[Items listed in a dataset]
──────────────────────────────
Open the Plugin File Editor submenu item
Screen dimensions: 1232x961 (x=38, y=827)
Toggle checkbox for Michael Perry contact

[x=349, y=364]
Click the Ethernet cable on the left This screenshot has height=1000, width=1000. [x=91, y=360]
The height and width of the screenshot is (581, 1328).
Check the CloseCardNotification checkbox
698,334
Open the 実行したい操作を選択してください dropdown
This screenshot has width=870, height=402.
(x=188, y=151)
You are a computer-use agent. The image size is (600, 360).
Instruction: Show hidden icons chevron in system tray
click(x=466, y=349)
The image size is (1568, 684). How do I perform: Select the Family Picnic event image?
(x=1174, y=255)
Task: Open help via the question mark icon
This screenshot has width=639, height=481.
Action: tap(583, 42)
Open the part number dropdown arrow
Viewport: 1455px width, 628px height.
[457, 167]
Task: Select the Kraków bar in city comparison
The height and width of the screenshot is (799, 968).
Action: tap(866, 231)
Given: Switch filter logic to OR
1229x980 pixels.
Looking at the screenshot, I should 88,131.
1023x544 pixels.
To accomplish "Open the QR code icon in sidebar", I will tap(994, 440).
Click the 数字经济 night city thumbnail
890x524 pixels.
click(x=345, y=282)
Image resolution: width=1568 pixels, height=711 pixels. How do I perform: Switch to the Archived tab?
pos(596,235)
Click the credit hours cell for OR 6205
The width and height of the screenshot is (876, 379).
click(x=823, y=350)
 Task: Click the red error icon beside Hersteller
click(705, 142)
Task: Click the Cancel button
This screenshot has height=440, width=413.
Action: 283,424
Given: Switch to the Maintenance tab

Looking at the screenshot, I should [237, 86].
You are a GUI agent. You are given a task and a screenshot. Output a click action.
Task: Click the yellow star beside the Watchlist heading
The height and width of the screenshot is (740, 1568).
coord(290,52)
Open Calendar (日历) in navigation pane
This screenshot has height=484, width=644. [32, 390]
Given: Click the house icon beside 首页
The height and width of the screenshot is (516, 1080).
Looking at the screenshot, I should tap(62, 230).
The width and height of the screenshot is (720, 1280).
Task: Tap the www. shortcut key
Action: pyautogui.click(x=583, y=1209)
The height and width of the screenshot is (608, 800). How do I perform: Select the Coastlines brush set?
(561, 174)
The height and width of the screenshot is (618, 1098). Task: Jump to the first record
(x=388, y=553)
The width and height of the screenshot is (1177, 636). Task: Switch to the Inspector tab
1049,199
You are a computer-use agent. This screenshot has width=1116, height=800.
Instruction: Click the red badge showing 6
──────────────────────────────
Goal of the exercise - Search the records for the word "dropdown" and copy every line where it occurs.

Worked solution -
Open the 実行したい操作を選択してください dropdown
Open the part number dropdown arrow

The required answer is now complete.